* Stated exercise *
Lay out each line of the rows below as one string in a JSON list, leaving out blank lines.

* Extracted data *

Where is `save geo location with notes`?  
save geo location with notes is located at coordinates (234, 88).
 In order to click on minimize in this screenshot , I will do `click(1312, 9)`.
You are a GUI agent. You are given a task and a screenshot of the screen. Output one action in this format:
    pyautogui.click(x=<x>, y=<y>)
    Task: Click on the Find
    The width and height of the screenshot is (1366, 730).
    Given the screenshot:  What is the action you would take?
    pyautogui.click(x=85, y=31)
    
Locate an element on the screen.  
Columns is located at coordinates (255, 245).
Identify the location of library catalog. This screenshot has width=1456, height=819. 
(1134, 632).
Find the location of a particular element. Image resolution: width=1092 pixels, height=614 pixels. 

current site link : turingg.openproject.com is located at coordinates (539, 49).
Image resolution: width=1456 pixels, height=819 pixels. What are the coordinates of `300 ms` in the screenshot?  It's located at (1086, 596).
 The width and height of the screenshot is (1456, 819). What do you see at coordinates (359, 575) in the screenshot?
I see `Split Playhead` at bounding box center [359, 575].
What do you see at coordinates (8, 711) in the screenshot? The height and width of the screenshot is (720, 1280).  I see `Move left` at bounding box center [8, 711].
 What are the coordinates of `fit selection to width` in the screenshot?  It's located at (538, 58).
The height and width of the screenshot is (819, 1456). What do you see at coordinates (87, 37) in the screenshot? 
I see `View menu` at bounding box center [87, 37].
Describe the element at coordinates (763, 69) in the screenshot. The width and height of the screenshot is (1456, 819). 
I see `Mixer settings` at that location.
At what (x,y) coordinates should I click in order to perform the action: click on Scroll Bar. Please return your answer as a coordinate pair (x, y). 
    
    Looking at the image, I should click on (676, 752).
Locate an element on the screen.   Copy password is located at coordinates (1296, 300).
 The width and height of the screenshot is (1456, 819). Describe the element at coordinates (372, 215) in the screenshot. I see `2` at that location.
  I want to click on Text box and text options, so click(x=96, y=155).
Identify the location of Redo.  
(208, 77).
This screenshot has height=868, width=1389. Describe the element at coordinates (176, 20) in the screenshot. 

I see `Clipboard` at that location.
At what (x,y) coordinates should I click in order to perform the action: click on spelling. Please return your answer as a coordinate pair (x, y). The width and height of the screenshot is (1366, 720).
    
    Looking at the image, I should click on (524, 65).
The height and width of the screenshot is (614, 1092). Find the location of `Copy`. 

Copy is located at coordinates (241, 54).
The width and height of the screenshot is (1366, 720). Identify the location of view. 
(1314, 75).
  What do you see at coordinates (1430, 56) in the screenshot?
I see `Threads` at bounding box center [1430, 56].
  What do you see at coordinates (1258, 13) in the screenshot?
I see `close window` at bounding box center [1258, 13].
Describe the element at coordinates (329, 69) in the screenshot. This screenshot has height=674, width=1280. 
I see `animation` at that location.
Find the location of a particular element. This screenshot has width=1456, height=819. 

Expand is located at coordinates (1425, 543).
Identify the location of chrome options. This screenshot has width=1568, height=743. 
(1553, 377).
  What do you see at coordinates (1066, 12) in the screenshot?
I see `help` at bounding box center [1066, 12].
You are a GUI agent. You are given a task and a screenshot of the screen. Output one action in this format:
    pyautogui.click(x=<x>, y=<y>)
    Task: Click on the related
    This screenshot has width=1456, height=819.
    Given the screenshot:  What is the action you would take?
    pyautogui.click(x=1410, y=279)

* Full response *
[
  "Where is `save geo location with notes`?  ",
  "save geo location with notes is located at coordinates (234, 88).",
  " In order to click on minimize in this screenshot , I will do `click(1312, 9)`.",
  "You are a GUI agent. You are given a task and a screenshot of the screen. Output one action in this format:",
  "    pyautogui.click(x=<x>, y=<y>)",
  "    Task: Click on the Find",
  "    The width and height of the screenshot is (1366, 730).",
  "    Given the screenshot:  What is the action you would take?",
  "    pyautogui.click(x=85, y=31)",
  "Locate an element on the screen.  ",
  "Columns is located at coordinates (255, 245).",
  "Identify the location of library catalog. This screenshot has width=1456, height=819. ",
  "(1134, 632).",
  "Find the location of a particular element. Image resolution: width=1092 pixels, height=614 pixels. ",
  "current site link : turingg.openproject.com is located at coordinates (539, 49).",
  "Image resolution: width=1456 pixels, height=819 pixels. What are the coordinates of `300 ms` in the screenshot?  It's located at (1086, 596).",
  " The width and height of the screenshot is (1456, 819). What do you see at coordinates (359, 575) in the screenshot?",
  "I see `Split Playhead` at bounding box center [359, 575].",
  "What do you see at coordinates (8, 711) in the screenshot? The height and width of the screenshot is (720, 1280).  I see `Move left` at bounding box center [8, 711].",
  " What are the coordinates of `fit selection to width` in the screenshot?  It's located at (538, 58).",
  "The height and width of the screenshot is (819, 1456). What do you see at coordinates (87, 37) in the screenshot? ",
  "I see `View menu` at bounding box center [87, 37].",
  "Describe the element at coordinates (763, 69) in the screenshot. The width and height of the screenshot is (1456, 819). ",
  "I see `Mixer settings` at that location.",
  "At what (x,y) coordinates should I click in order to perform the action: click on Scroll Bar. Please return your answer as a coordinate pair (x, y). ",
  "    Looking at the image, I should click on (676, 752).",
  "Locate an element on the screen.   Copy password is located at coordinates (1296, 300).",
  " The width and height of the screenshot is (1456, 819). Describe the element at coordinates (372, 215) in the screenshot. I see `2` at that location.",
  "  I want to click on Text box and text options, so click(x=96, y=155).",
  "Identify the location of Redo.  ",
  "(208, 77).",
  "This screenshot has height=868, width=1389. Describe the element at coordinates (176, 20) in the screenshot. ",
  "I see `Clipboard` at that location.",
  "At what (x,y) coordinates should I click in order to perform the action: click on spelling. Please return your answer as a coordinate pair (x, y). The width and height of the screenshot is (1366, 720).",
  "    Looking at the image, I should click on (524, 65).",
  "The height and width of the screenshot is (614, 1092). Find the location of `Copy`. ",
  "Copy is located at coordinates (241, 54).",
  "The width and height of the screenshot is (1366, 720). Identify the location of view. ",
  "(1314, 75).",
  "  What do you see at coordinates (1430, 56) in the screenshot?",
  "I see `Threads` at bounding box center [1430, 56].",
  "  What do you see at coordinates (1258, 13) in the screenshot?",
  "I see `close window` at bounding box center [1258, 13].",
  "Describe the element at coordinates (329, 69) in the screenshot. This screenshot has height=674, width=1280. ",
  "I see `animation` at that location.",
  "Find the location of a particular element. This screenshot has width=1456, height=819. ",
  "Expand is located at coordinates (1425, 543).",
  "Identify the location of chrome options. This screenshot has width=1568, height=743. ",
  "(1553, 377).",
  "  What do you see at coordinates (1066, 12) in the screenshot?",
  "I see `help` at bounding box center [1066, 12].",
  "You are a GUI agent. You are given a task and a screenshot of the screen. Output one action in this format:",
  "    pyautogui.click(x=<x>, y=<y>)",
  "    Task: Click on the related",
  "    This screenshot has width=1456, height=819.",
  "    Given the screenshot:  What is the action you would take?",
  "    pyautogui.click(x=1410, y=279)"
]